*EXERCISE REQUIREMENTS*: Reproduce the blog post below word for word, from "November 7, 2005" up to and including "hairy little monkey.".

November 7, 2005
Isn't Crazy Just Relative?
Except for the obligatory 3 Week Milestone Pic, I declare this Monday to be relatively Baby Free. He-Who-Must-Not-Be-Named will not be the 100% focus of this blog for a change. After all, we don’t want him to get an ego and think that my life revolves around HIM now. Heaven forbid. Anyway - let’s see what I can muster up that doesn’t involve nipples, crying, diapers or unforgivable cuteness at the hands of my hairy little monkey.
Crazy Contaminations: As promised - my Pet Peeve. I will try to keep my bitchiness to a minimum, but this has been a pet peeve of mine for a good 10 years. Unfortunately, it wasn’t until about a year ago that I had a blog in which I could release my frustration. This is regarding all the myths and misconceptions regarding influenza - the flu. Sadly, much of the general public is very confused about what the flu really is. Over the years, I have heard more than one person say “Oh, I had the flu over the weekend” or “Wow - I got the flu yesterday - I was puking all day.” It’s okay to say the “stomach flu” (although it is actually food poisoning or the rotovirus), it is not okay to merely say the flu”. Influenza can actually be a a very serious respiratory infection - it infuriates me how the media and the uninformed public trivialize this virus. Furthermore, the avian flu or “the bird flu” has much more potential than just being a great punchline for late night talk show hosts. If that strain of the virus is able to make the jump from human to human (as opposed to the current bird to human scenario) we could all be in a big pile of caca. In short, if you have a really bad cold, just say “cold” and if you have a day or two of bad puking/diarrhea, please say “stomach flu”. End of Rancid Rant.
Crazy Family Pushes the Insanity Envelope: Growing up, my grandma always hosted Thanksgiving and Christmas for her 6 siblings complete with spouses and progeny. Back then, there were only about 30 of us total, so we could all fit into her house. That number has grown to such an extent that we can’t all fit into one person’s house anymore. A few years back, one of my great-aunts thought it would be a great idea to just rent a hall for Thanksgiving - and a great idea it was. Very stress-free and we are able to spend at least one of the holidays all together (we still scatter a bit for Christmas). However, this year, my little Thanksgiving flyer not only includes a confirmation for a turkey (I volunteered to bake one this year), it also requests a piano solo for the TALENT SHOW. I shit you not! Someone came up with the oh-so clever idea that we should have various members of the family show their talents. While I will not be tickling the ivories for this event, I will certainly be bringing the digital camcorder! HOLY CRAP - this is gonna be GOOOOD.

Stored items
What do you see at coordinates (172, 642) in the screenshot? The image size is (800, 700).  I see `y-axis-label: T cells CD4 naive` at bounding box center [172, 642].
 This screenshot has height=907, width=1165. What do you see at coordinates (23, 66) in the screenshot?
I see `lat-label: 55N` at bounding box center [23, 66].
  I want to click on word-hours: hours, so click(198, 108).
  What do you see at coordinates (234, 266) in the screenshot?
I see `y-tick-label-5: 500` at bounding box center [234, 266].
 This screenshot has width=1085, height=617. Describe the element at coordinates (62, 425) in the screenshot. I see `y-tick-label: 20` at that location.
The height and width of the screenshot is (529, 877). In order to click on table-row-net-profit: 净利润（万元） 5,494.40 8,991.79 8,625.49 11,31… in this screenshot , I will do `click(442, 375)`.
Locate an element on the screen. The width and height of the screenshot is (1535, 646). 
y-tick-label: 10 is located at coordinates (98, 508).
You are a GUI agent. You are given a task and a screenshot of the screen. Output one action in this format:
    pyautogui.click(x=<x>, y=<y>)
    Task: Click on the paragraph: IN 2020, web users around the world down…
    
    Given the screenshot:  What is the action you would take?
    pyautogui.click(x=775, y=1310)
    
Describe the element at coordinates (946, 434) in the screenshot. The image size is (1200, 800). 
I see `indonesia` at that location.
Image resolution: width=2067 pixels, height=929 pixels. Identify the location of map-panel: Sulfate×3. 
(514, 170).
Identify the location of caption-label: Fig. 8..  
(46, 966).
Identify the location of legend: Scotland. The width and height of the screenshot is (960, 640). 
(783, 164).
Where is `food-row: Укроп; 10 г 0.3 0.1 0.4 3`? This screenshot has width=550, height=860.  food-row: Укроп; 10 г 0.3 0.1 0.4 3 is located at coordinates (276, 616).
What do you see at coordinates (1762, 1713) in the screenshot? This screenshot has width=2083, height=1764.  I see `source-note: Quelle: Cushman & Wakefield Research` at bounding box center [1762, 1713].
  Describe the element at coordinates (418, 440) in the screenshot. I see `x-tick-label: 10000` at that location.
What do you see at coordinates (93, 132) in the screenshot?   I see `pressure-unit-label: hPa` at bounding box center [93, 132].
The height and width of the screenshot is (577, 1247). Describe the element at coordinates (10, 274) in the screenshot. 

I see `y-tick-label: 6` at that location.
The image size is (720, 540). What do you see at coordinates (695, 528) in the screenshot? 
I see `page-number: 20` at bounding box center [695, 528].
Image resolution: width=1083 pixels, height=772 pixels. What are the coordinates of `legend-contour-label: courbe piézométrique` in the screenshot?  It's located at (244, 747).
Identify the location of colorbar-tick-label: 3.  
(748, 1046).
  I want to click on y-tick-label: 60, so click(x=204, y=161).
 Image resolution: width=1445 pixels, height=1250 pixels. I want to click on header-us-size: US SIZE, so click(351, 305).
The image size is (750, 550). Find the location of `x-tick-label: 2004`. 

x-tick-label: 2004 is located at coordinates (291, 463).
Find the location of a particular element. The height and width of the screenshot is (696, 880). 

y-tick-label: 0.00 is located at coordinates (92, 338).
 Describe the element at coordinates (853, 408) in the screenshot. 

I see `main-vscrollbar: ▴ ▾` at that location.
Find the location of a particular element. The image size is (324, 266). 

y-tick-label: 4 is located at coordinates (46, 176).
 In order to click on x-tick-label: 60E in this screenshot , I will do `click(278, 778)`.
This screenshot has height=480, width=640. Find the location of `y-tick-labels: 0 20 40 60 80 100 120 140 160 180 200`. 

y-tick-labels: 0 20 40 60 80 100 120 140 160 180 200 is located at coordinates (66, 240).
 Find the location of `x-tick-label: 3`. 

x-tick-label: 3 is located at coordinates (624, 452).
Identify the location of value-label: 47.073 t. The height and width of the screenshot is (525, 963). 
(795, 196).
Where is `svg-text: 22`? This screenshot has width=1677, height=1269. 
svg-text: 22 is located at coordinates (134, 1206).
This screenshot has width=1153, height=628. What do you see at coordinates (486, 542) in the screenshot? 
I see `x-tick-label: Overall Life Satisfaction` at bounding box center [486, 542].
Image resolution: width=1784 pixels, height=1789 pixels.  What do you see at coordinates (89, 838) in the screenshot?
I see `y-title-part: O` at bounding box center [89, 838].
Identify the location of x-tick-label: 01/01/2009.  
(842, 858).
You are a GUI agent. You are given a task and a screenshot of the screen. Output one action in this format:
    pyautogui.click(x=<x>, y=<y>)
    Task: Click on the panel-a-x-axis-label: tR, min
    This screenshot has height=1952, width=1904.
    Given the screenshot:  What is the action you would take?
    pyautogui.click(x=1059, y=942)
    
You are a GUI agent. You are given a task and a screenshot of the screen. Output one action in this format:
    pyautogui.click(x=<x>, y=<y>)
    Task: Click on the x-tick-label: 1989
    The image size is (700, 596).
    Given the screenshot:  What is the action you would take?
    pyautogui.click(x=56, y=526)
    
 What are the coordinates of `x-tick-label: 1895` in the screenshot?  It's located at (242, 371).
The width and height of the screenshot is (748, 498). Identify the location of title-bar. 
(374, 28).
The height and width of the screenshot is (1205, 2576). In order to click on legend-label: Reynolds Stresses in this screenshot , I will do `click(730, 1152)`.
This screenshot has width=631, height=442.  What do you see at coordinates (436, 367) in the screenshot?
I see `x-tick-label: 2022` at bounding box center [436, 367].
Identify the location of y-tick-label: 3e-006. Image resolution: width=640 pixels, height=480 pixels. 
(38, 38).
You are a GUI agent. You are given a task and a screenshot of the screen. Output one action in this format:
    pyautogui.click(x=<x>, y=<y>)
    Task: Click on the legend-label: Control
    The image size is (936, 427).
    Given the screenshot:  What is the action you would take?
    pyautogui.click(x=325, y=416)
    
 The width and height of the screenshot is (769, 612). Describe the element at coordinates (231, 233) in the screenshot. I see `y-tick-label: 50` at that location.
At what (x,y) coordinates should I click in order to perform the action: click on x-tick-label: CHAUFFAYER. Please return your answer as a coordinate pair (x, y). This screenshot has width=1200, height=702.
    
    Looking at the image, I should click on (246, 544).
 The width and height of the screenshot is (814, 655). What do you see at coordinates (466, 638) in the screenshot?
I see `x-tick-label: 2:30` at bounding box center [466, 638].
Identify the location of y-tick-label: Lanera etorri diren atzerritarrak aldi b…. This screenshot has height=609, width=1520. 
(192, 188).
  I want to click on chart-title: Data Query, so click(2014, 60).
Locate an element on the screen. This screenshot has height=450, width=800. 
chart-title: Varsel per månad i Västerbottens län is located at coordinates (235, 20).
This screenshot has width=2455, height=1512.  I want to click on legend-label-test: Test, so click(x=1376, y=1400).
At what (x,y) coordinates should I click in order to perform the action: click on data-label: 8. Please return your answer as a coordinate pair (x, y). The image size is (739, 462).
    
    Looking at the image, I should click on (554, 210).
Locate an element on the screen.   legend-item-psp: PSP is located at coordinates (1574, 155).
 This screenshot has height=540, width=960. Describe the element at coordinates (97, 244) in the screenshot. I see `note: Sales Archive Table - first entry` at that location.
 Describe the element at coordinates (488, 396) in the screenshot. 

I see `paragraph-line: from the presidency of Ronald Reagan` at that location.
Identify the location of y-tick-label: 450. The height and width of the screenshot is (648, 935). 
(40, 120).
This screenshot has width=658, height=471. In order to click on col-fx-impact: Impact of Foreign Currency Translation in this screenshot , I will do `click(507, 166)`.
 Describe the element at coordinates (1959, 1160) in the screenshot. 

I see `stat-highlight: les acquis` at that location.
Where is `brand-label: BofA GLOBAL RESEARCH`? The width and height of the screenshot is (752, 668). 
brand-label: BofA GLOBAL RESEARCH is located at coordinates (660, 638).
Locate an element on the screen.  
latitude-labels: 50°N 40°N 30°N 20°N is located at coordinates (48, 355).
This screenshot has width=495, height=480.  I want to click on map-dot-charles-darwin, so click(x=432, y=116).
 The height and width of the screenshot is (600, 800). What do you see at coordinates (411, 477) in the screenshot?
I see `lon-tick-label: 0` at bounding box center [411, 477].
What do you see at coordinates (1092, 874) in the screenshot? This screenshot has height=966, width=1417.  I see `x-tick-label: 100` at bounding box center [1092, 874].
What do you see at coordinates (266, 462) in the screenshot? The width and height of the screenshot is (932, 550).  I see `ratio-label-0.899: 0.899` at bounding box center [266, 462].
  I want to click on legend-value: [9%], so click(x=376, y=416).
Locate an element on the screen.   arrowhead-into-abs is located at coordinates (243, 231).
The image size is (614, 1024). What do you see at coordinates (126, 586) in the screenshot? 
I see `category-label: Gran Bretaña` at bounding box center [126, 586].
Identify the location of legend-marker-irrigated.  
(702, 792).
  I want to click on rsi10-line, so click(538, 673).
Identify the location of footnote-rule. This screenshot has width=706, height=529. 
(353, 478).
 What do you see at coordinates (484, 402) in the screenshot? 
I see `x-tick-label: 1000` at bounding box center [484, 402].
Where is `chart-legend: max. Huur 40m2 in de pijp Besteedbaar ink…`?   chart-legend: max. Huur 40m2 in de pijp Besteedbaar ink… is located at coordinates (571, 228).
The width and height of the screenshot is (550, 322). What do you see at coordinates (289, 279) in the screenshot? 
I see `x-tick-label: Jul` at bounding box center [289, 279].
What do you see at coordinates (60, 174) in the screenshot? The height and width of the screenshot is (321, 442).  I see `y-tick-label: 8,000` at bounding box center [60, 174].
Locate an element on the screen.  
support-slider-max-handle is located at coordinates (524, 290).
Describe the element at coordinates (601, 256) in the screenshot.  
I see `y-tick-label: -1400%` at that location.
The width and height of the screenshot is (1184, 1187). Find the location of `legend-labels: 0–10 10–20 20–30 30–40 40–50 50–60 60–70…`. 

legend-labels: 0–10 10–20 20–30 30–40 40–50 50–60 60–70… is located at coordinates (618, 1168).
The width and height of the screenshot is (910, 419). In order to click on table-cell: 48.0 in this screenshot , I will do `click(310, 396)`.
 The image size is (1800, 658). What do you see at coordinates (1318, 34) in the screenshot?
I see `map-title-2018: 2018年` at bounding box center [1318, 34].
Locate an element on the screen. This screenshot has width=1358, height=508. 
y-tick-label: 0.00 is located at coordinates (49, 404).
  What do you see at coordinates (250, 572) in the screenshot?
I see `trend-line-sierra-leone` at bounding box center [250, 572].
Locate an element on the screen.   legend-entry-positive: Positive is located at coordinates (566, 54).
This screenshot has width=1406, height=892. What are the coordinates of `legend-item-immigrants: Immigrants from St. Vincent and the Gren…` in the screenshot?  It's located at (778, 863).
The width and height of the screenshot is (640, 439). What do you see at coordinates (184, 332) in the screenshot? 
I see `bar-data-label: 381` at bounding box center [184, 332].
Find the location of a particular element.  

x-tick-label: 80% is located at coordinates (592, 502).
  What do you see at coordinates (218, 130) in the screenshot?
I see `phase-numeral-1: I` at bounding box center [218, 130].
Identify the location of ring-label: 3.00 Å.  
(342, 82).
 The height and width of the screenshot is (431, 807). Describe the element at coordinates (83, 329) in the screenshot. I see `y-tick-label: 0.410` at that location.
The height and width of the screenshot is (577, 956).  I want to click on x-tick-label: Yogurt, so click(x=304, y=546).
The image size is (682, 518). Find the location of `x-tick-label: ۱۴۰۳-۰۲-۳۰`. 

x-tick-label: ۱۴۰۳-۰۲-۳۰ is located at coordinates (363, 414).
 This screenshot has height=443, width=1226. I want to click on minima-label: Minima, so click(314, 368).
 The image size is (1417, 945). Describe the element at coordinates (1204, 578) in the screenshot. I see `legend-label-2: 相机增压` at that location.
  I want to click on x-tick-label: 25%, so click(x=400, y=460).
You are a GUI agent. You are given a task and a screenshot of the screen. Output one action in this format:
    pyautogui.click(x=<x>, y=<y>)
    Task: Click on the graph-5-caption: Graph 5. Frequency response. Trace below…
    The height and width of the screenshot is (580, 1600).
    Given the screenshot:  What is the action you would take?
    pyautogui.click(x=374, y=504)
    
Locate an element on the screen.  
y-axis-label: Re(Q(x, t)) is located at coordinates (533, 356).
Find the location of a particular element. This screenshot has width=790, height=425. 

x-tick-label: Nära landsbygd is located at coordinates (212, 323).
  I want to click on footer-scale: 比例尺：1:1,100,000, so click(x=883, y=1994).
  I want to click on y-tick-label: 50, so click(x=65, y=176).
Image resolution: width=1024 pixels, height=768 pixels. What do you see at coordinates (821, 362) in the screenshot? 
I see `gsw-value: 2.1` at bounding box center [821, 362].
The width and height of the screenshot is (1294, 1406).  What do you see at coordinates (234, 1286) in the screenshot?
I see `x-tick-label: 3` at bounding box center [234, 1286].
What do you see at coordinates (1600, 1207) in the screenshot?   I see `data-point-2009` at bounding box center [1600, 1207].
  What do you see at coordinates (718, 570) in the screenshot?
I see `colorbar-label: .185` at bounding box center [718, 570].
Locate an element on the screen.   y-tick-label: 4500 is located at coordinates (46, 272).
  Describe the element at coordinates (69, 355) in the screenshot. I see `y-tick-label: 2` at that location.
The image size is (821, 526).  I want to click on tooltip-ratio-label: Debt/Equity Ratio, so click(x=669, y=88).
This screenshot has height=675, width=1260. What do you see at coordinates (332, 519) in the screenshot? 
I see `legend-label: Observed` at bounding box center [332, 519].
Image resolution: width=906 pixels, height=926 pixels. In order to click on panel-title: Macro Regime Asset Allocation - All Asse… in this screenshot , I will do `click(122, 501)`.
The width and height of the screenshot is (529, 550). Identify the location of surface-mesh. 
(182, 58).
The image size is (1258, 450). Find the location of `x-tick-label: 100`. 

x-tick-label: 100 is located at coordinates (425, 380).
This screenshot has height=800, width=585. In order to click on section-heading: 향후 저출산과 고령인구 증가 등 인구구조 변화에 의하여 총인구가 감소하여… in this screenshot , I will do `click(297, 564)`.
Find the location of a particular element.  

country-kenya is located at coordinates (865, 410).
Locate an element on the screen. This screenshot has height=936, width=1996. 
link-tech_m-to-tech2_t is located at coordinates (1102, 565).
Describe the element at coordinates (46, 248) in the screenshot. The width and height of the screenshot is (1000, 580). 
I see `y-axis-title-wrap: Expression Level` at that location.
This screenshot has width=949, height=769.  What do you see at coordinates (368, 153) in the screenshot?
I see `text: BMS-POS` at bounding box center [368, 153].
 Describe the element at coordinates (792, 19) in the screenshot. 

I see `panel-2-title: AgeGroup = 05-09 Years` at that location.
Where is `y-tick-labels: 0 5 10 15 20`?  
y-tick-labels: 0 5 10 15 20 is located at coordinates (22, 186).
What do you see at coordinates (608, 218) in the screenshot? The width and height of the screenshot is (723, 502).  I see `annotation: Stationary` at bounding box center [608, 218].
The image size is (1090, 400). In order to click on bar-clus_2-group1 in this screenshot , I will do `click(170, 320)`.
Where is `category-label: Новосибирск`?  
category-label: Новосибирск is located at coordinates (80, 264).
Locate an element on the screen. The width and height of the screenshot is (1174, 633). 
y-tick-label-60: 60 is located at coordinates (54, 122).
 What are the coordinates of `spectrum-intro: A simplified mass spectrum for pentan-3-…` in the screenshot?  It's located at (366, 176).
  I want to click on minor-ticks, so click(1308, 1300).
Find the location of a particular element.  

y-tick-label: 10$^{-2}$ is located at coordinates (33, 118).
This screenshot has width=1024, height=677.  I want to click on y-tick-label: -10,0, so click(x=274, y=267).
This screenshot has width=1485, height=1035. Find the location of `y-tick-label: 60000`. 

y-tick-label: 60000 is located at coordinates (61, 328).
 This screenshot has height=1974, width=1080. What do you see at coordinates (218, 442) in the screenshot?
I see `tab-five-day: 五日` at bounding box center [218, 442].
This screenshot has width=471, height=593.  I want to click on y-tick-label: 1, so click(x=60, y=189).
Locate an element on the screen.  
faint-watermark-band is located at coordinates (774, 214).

*YOUR RESPONSE*:
November 7, 2005
Isn't Crazy Just Relative?
Except for the obligatory 3 Week Milestone Pic, I declare this Monday to be relatively Baby Free. He-Who-Must-Not-Be-Named will not be the 100% focus of this blog for a change. After all, we don’t want him to get an ego and think that my life revolves around HIM now. Heaven forbid. Anyway - let’s see what I can muster up that doesn’t involve nipples, crying, diapers or unforgivable cuteness at the hands of my hairy little monkey.